++++ Records ++++

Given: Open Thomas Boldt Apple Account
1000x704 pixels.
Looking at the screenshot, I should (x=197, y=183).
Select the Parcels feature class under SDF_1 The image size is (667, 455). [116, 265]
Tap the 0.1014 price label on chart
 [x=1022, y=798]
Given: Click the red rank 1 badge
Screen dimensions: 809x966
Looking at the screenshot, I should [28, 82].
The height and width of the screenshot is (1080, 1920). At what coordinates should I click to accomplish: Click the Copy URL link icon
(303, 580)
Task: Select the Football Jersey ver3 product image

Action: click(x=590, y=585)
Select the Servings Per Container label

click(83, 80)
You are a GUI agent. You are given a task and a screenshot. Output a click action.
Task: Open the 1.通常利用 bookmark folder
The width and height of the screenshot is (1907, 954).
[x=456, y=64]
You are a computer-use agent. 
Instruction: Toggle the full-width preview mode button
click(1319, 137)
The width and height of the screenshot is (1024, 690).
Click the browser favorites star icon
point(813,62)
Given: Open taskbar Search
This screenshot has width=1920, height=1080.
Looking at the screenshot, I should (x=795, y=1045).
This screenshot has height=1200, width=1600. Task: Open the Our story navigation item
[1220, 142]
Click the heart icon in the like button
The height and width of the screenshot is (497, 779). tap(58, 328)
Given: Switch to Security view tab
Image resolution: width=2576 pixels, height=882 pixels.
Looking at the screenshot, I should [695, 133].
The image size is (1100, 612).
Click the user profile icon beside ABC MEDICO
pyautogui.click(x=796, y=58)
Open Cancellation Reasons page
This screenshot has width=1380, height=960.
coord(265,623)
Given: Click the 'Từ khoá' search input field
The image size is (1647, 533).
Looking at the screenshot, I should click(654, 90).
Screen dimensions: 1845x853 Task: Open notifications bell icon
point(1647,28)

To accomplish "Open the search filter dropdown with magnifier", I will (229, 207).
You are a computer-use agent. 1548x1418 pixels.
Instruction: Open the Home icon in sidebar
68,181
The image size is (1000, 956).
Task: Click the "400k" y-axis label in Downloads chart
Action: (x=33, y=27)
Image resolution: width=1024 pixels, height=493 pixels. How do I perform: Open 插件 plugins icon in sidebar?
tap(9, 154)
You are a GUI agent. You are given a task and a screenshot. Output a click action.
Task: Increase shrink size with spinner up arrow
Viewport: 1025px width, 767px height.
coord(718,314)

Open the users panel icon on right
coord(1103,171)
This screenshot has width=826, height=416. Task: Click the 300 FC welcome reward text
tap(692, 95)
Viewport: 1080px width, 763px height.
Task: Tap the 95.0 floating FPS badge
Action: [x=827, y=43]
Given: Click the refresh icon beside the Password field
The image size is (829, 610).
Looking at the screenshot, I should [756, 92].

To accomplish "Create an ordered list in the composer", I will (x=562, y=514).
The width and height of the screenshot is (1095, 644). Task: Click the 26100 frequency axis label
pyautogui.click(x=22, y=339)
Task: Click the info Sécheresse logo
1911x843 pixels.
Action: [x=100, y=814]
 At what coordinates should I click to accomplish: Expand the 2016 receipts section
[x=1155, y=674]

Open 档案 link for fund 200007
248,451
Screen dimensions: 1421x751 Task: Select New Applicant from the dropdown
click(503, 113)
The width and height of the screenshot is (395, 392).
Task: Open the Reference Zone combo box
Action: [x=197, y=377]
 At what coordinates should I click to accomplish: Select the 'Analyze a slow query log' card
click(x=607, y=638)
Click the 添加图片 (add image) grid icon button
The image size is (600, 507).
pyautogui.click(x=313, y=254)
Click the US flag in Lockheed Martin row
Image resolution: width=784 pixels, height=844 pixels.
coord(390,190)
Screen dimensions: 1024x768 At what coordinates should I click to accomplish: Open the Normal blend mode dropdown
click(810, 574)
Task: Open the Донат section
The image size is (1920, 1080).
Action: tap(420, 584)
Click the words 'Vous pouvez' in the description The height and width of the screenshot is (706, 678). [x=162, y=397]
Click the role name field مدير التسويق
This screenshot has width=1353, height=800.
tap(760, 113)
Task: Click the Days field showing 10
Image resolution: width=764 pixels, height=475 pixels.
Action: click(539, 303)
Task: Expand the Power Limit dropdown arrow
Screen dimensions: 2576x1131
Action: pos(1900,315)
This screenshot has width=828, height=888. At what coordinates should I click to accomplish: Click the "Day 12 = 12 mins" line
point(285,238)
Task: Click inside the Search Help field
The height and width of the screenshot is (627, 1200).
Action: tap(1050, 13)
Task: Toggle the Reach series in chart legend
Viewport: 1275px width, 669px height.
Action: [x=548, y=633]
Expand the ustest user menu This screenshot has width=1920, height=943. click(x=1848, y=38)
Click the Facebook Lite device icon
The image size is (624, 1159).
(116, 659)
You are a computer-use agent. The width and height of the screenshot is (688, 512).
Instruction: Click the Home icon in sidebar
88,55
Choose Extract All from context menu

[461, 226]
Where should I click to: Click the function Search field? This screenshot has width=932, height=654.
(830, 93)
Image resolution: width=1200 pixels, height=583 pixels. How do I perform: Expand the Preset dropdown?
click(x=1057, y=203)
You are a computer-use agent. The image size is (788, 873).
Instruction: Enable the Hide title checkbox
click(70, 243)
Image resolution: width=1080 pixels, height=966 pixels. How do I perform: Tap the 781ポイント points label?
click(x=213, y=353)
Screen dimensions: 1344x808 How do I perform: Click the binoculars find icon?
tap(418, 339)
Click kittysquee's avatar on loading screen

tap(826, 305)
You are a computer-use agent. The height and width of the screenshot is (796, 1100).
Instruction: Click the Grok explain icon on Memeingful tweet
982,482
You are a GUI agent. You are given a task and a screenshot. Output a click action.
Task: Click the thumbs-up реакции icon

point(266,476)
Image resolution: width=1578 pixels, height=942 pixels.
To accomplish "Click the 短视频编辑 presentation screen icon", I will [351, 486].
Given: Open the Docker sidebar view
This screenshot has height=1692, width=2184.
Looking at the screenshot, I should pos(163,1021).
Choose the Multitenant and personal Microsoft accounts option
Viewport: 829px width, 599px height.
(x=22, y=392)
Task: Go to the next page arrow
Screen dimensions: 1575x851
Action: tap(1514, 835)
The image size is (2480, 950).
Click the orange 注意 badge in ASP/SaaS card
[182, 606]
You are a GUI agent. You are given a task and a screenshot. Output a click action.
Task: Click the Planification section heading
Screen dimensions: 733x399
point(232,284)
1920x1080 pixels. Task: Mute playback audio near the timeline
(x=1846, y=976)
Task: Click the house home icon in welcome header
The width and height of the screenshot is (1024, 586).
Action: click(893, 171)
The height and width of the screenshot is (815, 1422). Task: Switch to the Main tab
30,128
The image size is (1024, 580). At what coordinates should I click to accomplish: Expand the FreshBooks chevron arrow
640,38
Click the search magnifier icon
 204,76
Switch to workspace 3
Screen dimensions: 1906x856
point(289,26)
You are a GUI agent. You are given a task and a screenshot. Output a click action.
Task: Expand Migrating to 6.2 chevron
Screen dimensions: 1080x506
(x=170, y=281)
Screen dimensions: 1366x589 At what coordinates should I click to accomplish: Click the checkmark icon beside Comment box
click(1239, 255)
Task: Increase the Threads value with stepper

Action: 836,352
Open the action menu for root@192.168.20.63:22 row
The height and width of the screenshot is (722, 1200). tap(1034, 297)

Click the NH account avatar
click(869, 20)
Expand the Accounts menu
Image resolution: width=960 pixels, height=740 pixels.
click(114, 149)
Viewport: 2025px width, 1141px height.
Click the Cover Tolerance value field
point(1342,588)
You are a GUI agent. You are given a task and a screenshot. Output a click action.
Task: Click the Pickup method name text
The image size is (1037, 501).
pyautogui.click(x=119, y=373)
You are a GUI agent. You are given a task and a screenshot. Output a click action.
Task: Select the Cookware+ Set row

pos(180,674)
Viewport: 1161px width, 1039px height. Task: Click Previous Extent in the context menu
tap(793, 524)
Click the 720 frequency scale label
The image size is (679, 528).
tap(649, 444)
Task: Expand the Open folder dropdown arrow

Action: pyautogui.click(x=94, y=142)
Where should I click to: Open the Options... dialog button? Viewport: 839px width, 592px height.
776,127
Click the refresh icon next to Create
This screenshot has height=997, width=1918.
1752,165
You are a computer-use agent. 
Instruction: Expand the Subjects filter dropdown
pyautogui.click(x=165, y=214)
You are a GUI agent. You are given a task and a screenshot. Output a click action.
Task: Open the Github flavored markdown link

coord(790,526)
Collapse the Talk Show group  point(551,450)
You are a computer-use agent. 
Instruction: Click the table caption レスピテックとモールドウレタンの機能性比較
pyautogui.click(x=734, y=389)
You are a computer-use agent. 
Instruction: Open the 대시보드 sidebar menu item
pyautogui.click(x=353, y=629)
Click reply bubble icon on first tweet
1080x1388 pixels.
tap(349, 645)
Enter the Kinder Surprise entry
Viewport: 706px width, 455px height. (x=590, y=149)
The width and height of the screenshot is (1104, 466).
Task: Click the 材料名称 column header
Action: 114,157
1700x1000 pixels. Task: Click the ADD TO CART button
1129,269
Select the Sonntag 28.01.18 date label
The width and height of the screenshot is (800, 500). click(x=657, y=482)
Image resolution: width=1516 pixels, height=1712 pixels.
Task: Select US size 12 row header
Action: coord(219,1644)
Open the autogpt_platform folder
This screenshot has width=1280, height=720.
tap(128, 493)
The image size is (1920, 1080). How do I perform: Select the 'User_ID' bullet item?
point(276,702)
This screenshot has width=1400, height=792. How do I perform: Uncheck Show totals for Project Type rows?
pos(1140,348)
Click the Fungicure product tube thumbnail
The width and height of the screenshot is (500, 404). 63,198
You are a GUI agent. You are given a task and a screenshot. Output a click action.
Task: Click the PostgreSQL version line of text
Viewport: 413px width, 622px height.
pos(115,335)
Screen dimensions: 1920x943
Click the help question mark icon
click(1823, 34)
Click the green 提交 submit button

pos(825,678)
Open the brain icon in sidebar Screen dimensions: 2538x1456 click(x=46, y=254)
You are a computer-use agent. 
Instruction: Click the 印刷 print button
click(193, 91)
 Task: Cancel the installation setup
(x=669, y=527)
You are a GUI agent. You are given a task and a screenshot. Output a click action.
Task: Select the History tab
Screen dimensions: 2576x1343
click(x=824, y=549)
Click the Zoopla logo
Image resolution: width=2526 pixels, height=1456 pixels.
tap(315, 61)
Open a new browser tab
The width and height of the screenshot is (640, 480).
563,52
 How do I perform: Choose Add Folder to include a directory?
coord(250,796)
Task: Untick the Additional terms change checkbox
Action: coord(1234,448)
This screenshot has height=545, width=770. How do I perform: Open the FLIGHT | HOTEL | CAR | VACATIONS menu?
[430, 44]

++++

Goal: Repeat the stretch of lines from the one containing "Screen dimensions: 1344x808" through the one containing "(x=170, y=281)", including both ends.

Written response:
Screen dimensions: 1344x808 How do I perform: Click the binoculars find icon?
tap(418, 339)
Click kittysquee's avatar on loading screen

tap(826, 305)
You are a computer-use agent. The height and width of the screenshot is (796, 1100).
Instruction: Click the Grok explain icon on Memeingful tweet
982,482
You are a GUI agent. You are given a task and a screenshot. Output a click action.
Task: Click the thumbs-up реакции icon

point(266,476)
Image resolution: width=1578 pixels, height=942 pixels.
To accomplish "Click the 短视频编辑 presentation screen icon", I will [351, 486].
Given: Open the Docker sidebar view
This screenshot has height=1692, width=2184.
Looking at the screenshot, I should pos(163,1021).
Choose the Multitenant and personal Microsoft accounts option
Viewport: 829px width, 599px height.
(x=22, y=392)
Task: Go to the next page arrow
Screen dimensions: 1575x851
Action: tap(1514, 835)
The image size is (2480, 950).
Click the orange 注意 badge in ASP/SaaS card
[182, 606]
You are a GUI agent. You are given a task and a screenshot. Output a click action.
Task: Click the Planification section heading
Screen dimensions: 733x399
point(232,284)
1920x1080 pixels. Task: Mute playback audio near the timeline
(x=1846, y=976)
Task: Click the house home icon in welcome header
The width and height of the screenshot is (1024, 586).
Action: click(893, 171)
The height and width of the screenshot is (815, 1422). Task: Switch to the Main tab
30,128
The image size is (1024, 580). At what coordinates should I click to accomplish: Expand the FreshBooks chevron arrow
640,38
Click the search magnifier icon
 204,76
Switch to workspace 3
Screen dimensions: 1906x856
point(289,26)
You are a GUI agent. You are given a task and a screenshot. Output a click action.
Task: Expand Migrating to 6.2 chevron
Screen dimensions: 1080x506
(x=170, y=281)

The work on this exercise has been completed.